C’est dans son ouvrage Bureaucratie, que Graeber approfondit sa thèse selon laquelle il existe une imbrication fondamentale entre État et marché. À le lire, le néolibéralisme n’est pas marqué par l’affaiblissement de l’État au profit du marché, mais par l’apparition d’un vaste écosystème où les grandes entreprises et les États agissent de pair pour organiser et renforcer une bureaucratie fondée sur l’obsession du contrôle qui parvient à soumettre des individus à un système de règles souvent aveugles et absurdes. Cette soumission à la règle est d’autant plus néfaste qu’elle isole la bureaucratie de la société réelle et qu’elle engendre toute une armée de « métiers à la cons » qui ne sont là que pour servir la règle au lieu de remplir une vraie fonction sociale. On en revient aux « Bullshit jobs ».

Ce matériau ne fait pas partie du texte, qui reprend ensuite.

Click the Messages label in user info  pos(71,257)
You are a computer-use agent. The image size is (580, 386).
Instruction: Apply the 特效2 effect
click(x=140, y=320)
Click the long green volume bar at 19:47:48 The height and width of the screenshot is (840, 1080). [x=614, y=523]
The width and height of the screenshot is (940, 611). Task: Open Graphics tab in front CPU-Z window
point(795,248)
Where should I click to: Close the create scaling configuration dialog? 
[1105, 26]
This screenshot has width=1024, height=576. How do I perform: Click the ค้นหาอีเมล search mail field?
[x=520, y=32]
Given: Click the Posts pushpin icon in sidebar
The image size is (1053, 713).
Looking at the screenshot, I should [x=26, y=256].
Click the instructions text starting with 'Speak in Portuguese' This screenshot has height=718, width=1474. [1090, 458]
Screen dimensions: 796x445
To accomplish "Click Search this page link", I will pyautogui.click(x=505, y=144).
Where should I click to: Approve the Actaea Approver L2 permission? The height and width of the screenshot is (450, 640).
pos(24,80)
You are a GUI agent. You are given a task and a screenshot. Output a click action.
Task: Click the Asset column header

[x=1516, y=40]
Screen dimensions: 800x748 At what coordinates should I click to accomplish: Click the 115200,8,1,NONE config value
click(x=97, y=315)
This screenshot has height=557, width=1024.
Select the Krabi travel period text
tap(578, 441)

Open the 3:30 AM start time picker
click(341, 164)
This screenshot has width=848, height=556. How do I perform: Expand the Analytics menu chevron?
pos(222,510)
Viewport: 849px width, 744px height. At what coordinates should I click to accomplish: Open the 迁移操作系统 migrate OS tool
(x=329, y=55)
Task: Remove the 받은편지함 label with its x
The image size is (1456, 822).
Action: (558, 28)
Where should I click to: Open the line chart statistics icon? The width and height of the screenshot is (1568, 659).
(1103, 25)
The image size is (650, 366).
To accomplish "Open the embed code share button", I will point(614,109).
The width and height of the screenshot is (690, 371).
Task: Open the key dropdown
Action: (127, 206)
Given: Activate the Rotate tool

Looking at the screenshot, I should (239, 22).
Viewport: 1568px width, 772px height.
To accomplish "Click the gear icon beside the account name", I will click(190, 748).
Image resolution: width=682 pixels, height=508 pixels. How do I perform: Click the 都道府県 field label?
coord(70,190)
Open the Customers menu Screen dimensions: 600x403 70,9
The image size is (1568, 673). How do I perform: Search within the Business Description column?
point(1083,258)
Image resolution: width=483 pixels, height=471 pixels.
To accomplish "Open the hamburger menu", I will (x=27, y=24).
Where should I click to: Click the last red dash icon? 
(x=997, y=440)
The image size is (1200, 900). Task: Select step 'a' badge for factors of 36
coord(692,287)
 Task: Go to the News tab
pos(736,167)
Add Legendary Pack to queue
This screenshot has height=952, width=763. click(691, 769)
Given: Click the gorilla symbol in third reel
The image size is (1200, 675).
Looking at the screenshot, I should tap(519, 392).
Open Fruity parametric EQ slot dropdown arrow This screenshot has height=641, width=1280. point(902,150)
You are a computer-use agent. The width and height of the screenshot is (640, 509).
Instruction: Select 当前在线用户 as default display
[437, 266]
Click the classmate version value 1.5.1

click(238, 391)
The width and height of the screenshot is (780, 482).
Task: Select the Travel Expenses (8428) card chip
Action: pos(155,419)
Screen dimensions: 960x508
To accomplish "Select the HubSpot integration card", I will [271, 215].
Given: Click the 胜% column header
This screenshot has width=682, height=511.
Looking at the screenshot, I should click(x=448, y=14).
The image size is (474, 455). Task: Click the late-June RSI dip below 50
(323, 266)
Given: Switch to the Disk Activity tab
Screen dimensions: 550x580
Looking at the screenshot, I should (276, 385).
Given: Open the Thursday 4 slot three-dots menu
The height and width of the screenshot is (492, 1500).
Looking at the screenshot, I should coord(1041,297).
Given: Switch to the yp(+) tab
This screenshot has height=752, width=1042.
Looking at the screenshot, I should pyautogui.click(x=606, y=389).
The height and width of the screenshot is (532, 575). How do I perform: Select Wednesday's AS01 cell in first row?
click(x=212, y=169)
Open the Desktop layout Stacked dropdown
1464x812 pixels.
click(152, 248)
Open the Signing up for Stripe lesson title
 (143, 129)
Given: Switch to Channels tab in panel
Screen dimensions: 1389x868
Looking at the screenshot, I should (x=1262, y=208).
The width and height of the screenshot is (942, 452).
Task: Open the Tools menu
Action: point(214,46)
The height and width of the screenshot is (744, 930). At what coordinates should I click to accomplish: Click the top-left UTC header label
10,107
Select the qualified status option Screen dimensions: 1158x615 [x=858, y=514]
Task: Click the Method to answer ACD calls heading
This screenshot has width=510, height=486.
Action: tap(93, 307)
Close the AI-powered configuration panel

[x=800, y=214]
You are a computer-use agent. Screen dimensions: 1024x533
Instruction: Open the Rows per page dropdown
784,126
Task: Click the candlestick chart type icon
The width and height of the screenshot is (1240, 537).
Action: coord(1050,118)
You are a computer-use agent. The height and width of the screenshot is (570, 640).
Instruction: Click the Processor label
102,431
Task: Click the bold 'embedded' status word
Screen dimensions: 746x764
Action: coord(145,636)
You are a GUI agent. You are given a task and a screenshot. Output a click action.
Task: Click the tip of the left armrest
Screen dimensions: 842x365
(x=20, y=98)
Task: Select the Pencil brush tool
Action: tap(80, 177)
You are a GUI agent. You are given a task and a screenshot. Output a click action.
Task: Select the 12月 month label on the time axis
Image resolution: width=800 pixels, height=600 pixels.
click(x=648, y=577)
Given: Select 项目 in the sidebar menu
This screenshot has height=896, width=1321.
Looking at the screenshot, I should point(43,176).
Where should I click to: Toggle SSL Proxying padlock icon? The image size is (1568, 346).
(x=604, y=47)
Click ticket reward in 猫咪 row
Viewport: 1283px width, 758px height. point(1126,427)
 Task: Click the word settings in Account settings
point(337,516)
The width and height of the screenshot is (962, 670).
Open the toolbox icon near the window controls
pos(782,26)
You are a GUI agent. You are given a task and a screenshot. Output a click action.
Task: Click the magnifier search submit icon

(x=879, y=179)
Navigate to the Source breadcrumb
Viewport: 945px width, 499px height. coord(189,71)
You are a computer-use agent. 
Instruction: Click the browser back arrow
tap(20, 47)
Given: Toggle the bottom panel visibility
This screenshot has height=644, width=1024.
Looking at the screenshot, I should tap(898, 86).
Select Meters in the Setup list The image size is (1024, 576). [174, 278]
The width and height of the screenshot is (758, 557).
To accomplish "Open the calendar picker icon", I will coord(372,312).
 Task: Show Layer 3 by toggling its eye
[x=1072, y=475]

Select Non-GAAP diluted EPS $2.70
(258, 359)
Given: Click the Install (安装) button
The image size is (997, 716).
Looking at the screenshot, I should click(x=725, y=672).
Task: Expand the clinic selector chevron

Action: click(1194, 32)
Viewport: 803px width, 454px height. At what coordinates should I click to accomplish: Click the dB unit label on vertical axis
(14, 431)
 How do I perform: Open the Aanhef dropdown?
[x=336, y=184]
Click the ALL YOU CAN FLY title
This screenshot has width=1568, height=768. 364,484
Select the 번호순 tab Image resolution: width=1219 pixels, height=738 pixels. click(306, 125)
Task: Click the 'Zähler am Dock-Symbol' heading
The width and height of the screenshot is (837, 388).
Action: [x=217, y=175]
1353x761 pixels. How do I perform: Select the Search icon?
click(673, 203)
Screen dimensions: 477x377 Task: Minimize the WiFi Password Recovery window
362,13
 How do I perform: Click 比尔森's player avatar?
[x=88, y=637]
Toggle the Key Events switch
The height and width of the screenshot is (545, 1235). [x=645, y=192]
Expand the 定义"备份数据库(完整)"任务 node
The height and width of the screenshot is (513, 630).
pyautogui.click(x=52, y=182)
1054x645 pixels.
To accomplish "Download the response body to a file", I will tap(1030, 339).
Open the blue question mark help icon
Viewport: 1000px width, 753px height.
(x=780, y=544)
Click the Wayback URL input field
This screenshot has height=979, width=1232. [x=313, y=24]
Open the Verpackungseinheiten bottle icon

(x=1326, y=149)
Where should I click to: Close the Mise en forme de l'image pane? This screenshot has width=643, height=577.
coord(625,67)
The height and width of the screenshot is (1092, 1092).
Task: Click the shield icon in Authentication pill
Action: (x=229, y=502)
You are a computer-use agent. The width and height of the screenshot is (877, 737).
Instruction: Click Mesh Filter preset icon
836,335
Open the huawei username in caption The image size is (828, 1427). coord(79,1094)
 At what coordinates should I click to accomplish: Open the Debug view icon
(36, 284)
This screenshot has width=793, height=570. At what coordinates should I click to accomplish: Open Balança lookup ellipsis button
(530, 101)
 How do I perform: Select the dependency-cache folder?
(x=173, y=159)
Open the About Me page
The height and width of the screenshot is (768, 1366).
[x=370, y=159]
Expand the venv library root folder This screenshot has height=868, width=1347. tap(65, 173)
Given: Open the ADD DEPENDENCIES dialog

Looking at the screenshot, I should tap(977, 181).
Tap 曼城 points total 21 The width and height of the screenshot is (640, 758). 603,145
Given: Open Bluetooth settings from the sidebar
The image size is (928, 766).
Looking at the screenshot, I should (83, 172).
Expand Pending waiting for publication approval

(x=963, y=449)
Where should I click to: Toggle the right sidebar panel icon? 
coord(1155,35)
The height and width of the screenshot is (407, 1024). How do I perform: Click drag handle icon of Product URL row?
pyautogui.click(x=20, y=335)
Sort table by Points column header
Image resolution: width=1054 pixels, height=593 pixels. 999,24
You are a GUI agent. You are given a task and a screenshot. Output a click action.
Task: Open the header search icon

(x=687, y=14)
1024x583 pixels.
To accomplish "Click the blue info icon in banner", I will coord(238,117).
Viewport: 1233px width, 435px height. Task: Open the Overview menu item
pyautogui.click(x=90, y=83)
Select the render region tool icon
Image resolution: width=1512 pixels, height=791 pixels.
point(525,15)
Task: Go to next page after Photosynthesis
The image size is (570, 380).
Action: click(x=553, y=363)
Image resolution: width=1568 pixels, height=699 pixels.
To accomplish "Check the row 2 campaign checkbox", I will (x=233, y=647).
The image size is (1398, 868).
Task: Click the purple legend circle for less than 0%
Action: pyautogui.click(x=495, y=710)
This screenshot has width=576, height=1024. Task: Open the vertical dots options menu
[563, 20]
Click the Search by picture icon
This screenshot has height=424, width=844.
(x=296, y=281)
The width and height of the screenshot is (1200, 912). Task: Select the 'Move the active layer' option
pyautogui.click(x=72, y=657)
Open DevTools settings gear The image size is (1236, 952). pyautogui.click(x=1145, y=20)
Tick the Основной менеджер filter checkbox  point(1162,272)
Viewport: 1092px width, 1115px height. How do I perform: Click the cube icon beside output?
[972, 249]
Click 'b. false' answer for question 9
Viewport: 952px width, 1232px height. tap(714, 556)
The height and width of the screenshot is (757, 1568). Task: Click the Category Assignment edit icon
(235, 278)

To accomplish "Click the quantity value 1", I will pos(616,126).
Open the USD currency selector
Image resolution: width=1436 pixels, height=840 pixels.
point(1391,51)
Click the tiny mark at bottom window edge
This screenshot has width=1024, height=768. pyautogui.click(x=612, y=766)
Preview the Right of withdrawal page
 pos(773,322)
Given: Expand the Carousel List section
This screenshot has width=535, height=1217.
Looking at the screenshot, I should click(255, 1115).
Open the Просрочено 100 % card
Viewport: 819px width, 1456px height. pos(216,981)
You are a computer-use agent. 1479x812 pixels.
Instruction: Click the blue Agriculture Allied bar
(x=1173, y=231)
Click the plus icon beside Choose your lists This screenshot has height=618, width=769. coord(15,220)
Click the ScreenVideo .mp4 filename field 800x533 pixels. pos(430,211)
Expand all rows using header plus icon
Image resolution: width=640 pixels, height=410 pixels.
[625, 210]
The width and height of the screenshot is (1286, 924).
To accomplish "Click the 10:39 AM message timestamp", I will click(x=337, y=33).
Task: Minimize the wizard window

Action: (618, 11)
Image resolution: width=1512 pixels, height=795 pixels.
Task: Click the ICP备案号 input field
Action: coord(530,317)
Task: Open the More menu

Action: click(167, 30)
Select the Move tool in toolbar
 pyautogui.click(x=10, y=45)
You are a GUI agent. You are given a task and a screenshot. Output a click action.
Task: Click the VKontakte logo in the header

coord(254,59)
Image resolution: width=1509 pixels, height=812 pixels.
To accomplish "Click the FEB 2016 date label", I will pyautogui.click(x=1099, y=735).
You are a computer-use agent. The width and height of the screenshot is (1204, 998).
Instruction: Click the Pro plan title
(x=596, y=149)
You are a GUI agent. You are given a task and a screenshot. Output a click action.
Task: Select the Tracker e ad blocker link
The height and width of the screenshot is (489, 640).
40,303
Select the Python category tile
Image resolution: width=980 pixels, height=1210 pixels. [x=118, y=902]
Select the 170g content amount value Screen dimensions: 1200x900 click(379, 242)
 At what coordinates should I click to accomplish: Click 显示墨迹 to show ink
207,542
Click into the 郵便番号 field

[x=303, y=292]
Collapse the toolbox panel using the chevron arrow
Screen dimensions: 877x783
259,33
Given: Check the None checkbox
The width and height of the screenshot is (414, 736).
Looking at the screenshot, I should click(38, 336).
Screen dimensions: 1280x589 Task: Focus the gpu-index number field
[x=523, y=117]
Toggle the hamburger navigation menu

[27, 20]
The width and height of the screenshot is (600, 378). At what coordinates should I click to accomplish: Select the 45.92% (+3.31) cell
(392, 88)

Soyons clair. La vision de l’État que développe David Graeber est celle d’un anarchiste anti-capitaliste qui voit derrière toute institution puissante des rapports de force et de pouvoir illégitimes. Graeber était en effet un militant influent autant qu’un intellectuel, l’une des figures du mouvement Occupy Wall Street de 2011. Mais même quelqu’un qui ne partage pas ses convictions ne peut balayer ses critiques d’un revers de main car celles-ci s’appuient toujours sur une analyse fine et détaillée des rapports sociaux. En bon anthropologue, Graeber maitrisait parfaitement les ressorts cachés de nos comportements et il savait faire passer ses idées foisonnantes à ses lecteurs tout en présentant une pensée structurée et cohérente.
Son décès brutal alors qu’il venait de terminer un dernier ouvrage consacré à la piraterie est une perte immense pour toute personne qui ne renonce pas à comprendre le monde et à en faire une analyse critique.